### Extracted text
------------------------------------

[RFC PATCH v3 00/10] Energy Aware Scheduling

* [RFC PATCH v3 00/10] Energy Aware Scheduling
@ 2018-05-21 14:24 Quentin Perret
  2018-05-21 14:24 ` [RFC PATCH v3 01/10] sched: Relocate arch_scale_cpu_capacity Quentin Perret
                   ` (10 more replies)
  0 siblings, 11 replies; 80+ messages in thread
From: Quentin Perret @ 2018-05-21 14:24 UTC (permalink / raw)
  To: peterz, rjw, gregkh, linux-kernel, linux-pm
  Cc: mingo, dietmar.eggemann, morten.rasmussen, chris.redpath,
	patrick.bellasi, valentin.schneider, vincent.guittot,
	thara.gopinath, viresh.kumar, tkjos, joelaf, smuckle, adharmap,
	skannan, pkondeti, juri.lelli, edubezval, srinivas.pandruvada,
	currojerez, javi.merino, quentin.perret

1. Overview

The Energy Aware Scheduler (EAS) based on Morten Rasmussen's posting on
LKML [1] is currently part of the AOSP Common Kernel and runs on today's
smartphones with Arm's big.LITTLE CPUs. This series implements a new and
largely simplified version of EAS based on an Energy Model (EM) of the
platform with only costs for the active states of the CPUs.

Previous versions of this patch-set (i.e. [2]) relied on the PM_OPP
framework to provide the scheduler with an Energy Model. As agreed during
the 2nd OSPM sumit, this new revision removes this dependency by
implementing a new independent EM framework. This framework aggregates
the power values provided by drivers into a table for each frequency
domain in the system. Those tables are then available to interested
clients (e.g. the task scheduler or the thermal subsystem) via
platform-agnostic APIs. The topology code of the scheduler is modified
accordingly to take a reference on the online frequency domains, hence
guaranteeing a fast access to the shared EM data structures in
latency-sensitive code paths. The modifications required to make the
thermal subsystem use the new Energy Model framework are not covered by
this patch-set.

------------------------------------

### Exercise details
Pick up the Energy Aware Scheduling patch cover letter after its final sentence and continue writing it.

### Given material
------------------------------------

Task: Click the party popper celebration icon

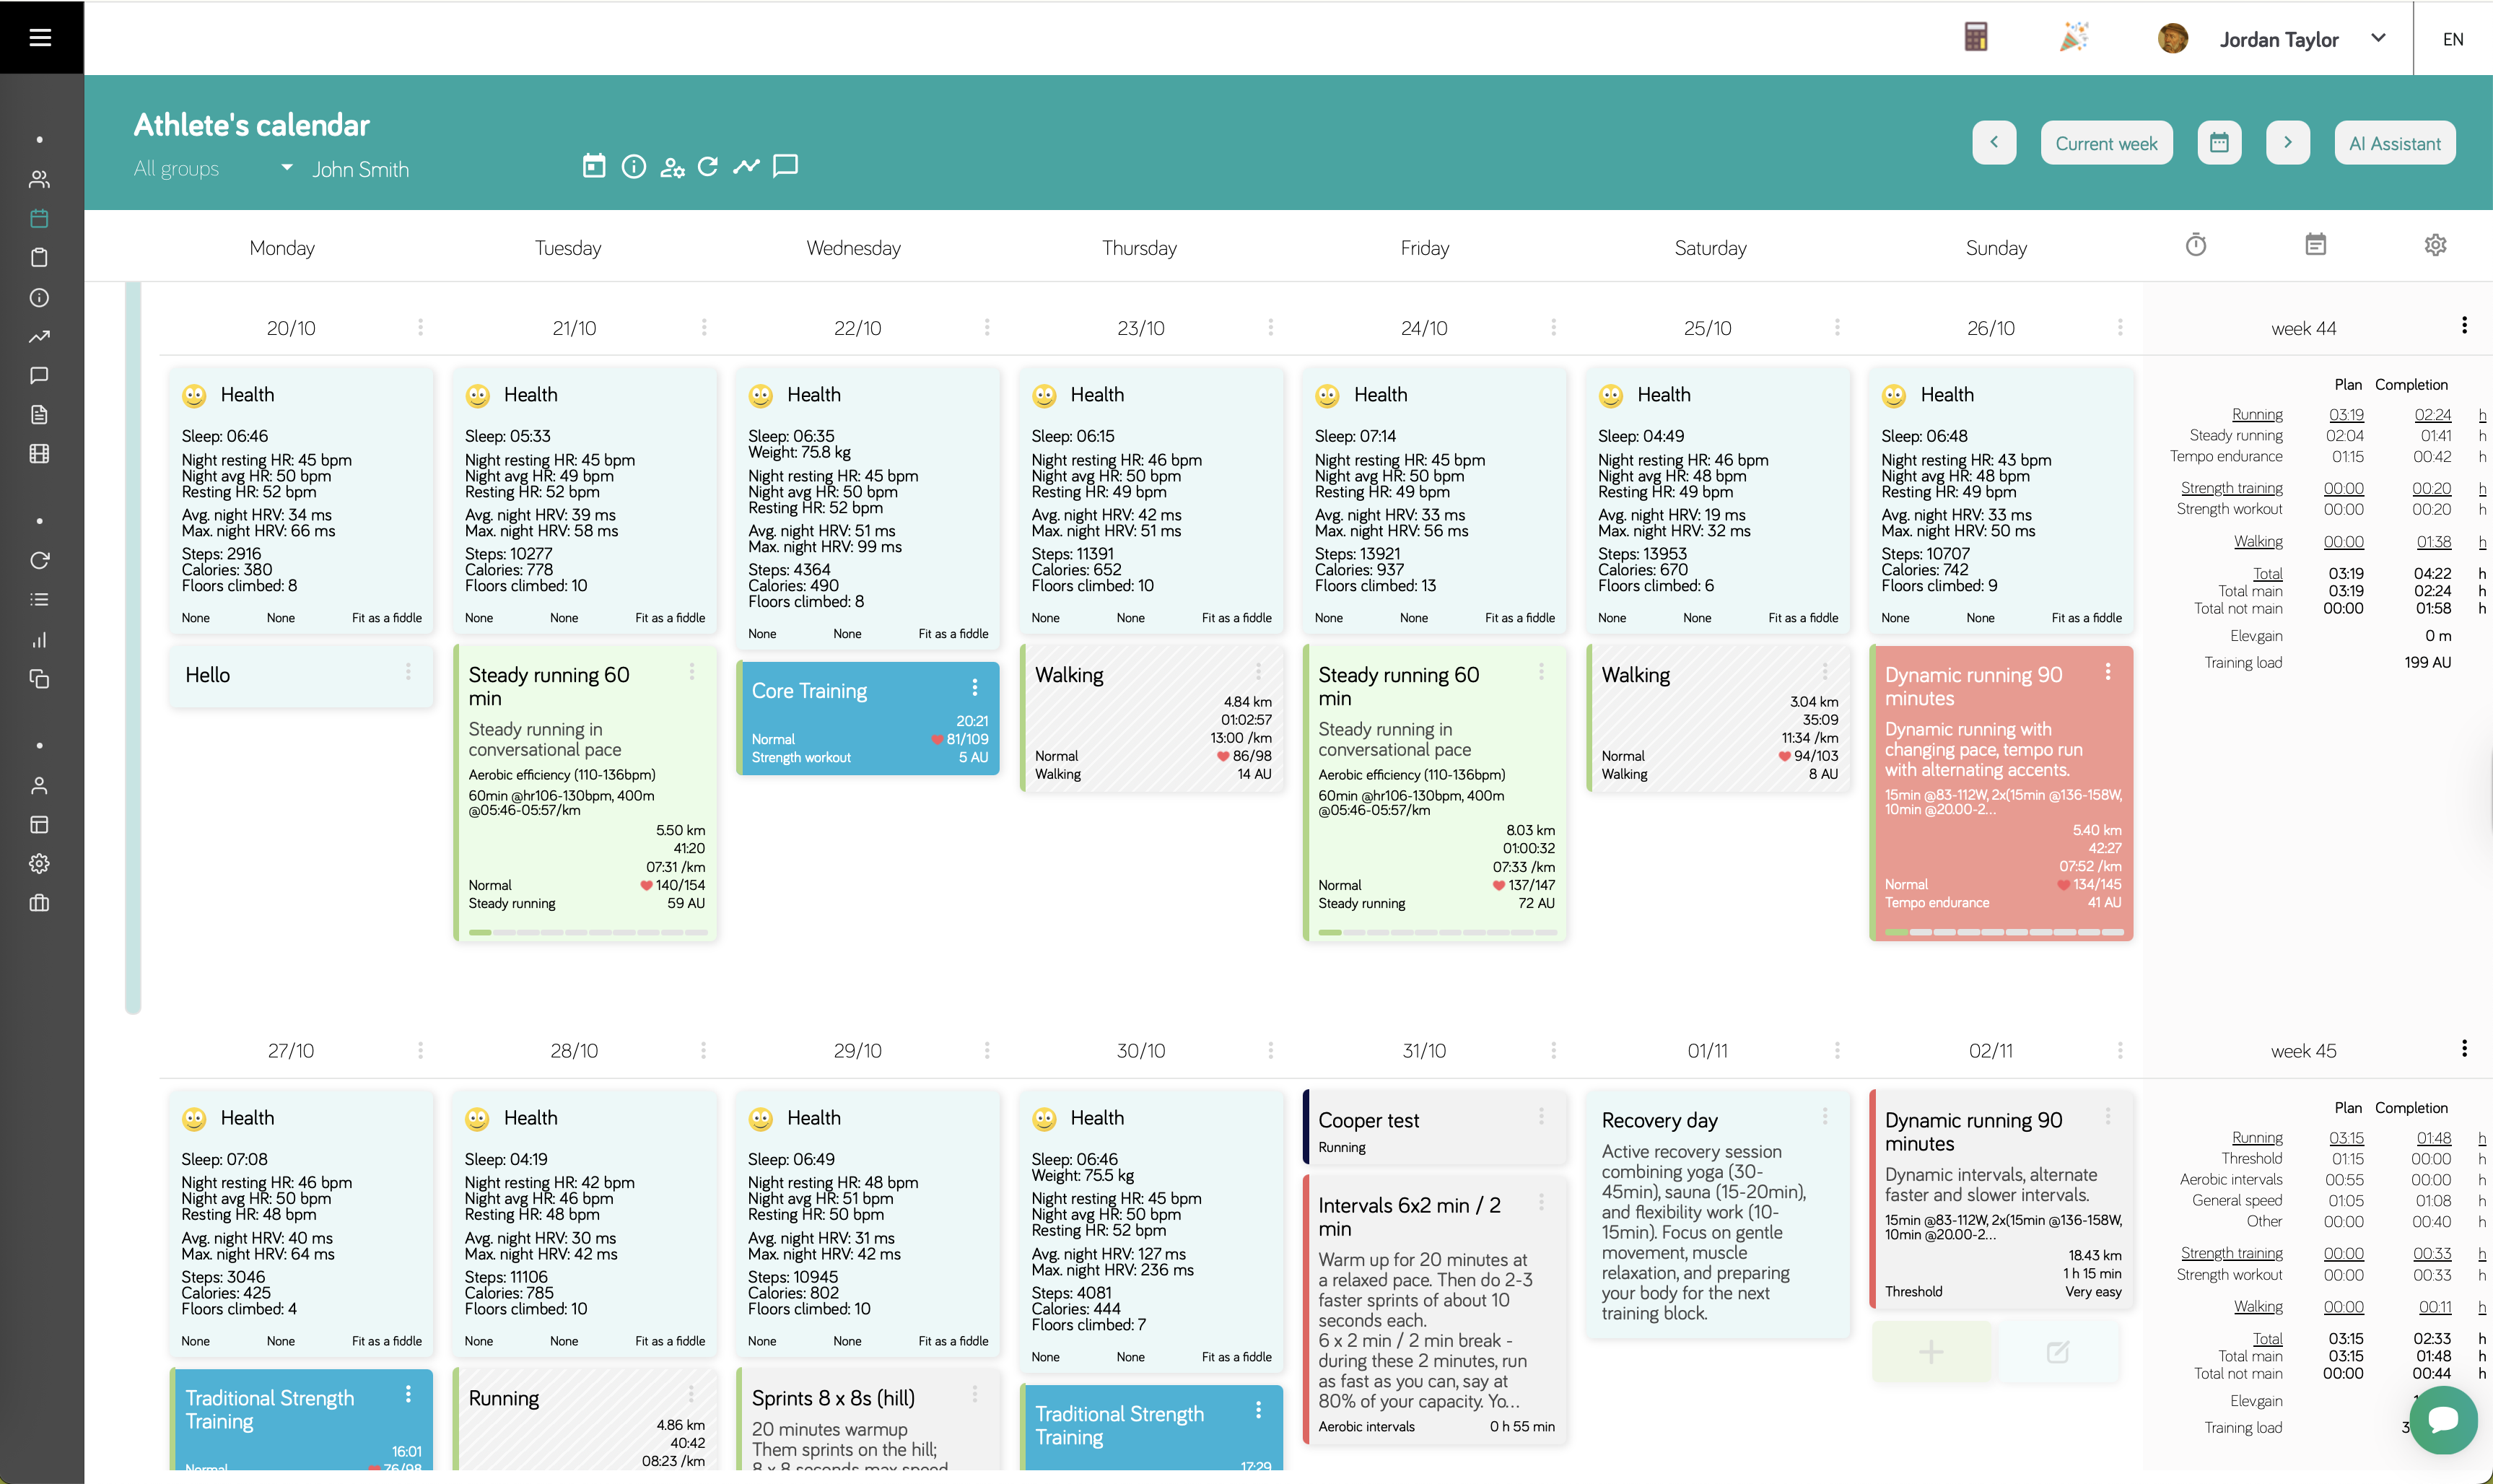Action: pos(2073,38)
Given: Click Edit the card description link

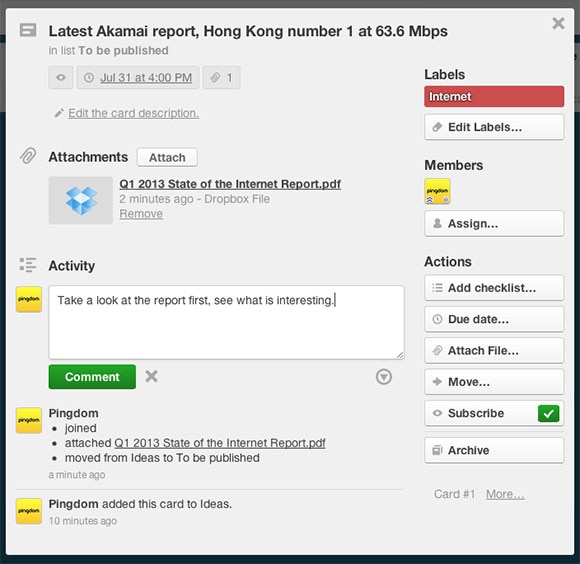Looking at the screenshot, I should 134,113.
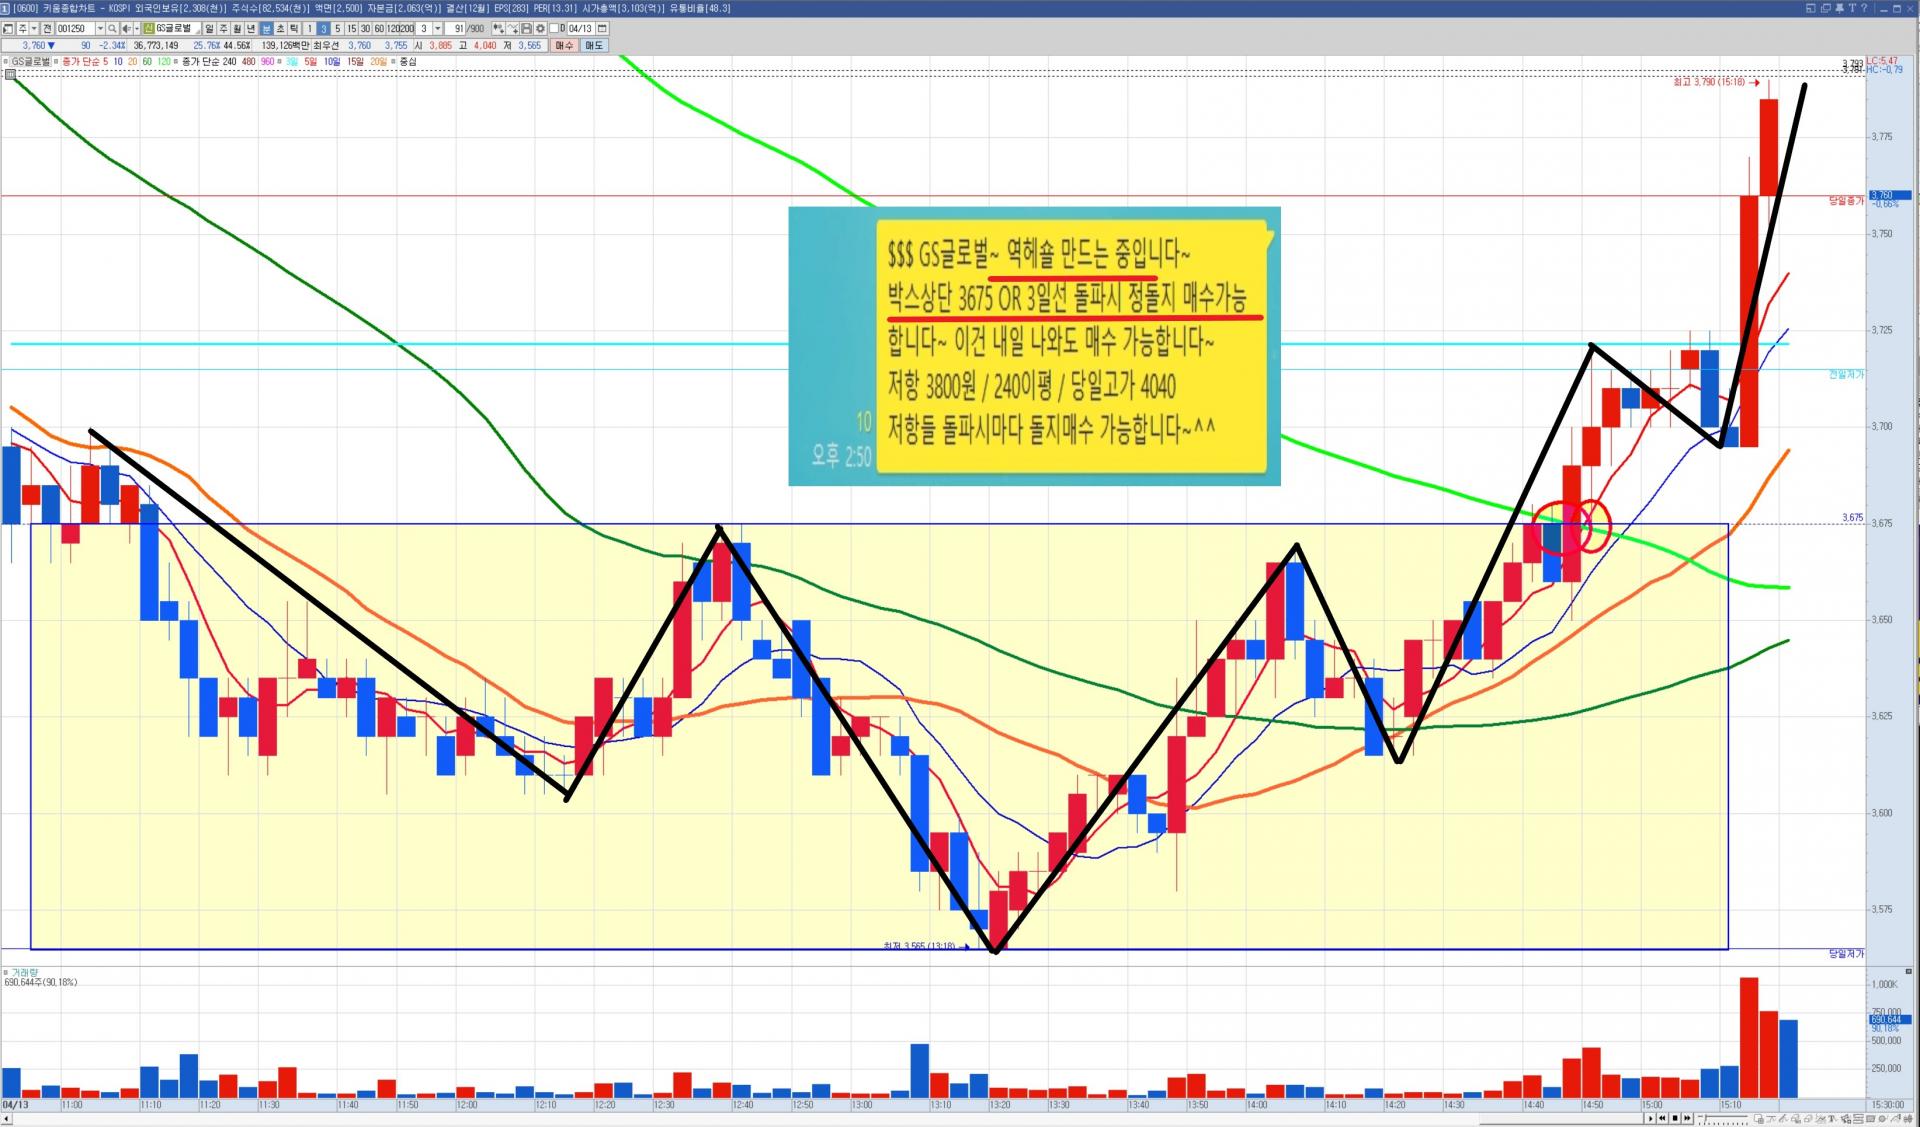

------------------------------------

### Final result
The v2 of this patch-set used a per-scheduling domain overutilization
flag, which has been abandoned in v3 in favour of a simpler but equally
efficient system-wide implementation attached to the root domain (like
the existing overload flag). Consequently, the integration of EAS in the
wake-up path has been reworked to accommodate this change using a
scheduling domain shortcut.

The patch-set is now arranged as follows:
 - Patches 1-2 refactor code from schedutil and the scheduler to
   simplify the implementation of the EM framework;
 - Patches 3-4 introduce the centralized EM framework;
 - Patch 5 changes the scheduler topology code to make it aware of the EM;
 - Patch 6 implements the overutilization mechanism;
 - Patches 7-9 introduce the energy-aware wake-up path in the CFS class;
 - Patch 10 starts EAS for arm/arm64 from the arch_topology driver.

2. Test results

Two fundamentally different tests were executed. Firstly the energy
test case shows the impact on energy consumption this patch-set has
using a synthetic set of tasks. Secondly the performance test case
provides the conventional hackbench metric numbers.

The tests run on two arm64 big.LITTLE platforms: Hikey960 (4xA73 +
4xA53) and Juno r0 (2xA57 + 4xA53).

Base kernel is tip/sched/core (4.17-rc3), with some Hikey960 and
Juno specific patches, the SD_ASYM_CPUCAPACITY flag set at DIE sched
domain level for arm64 and schedutil as cpufreq governor [4].

2.1 Energy test case

10 iterations of between 10 and 50 periodic rt-app tasks (16ms period,
5% duty-cycle) for 30 seconds with energy measurement. Unit is Joules.
The goal is to save energy, so lower is better.

2.1.1 Hikey960

Energy is measured with an ACME Cape on an instrumented board. Numbers
include consumption of big and little CPUs, LPDDR memory, GPU and most
of the other small components on the board. They do not include
consumption of the radio chip (turned-off anyway) and external
connectors.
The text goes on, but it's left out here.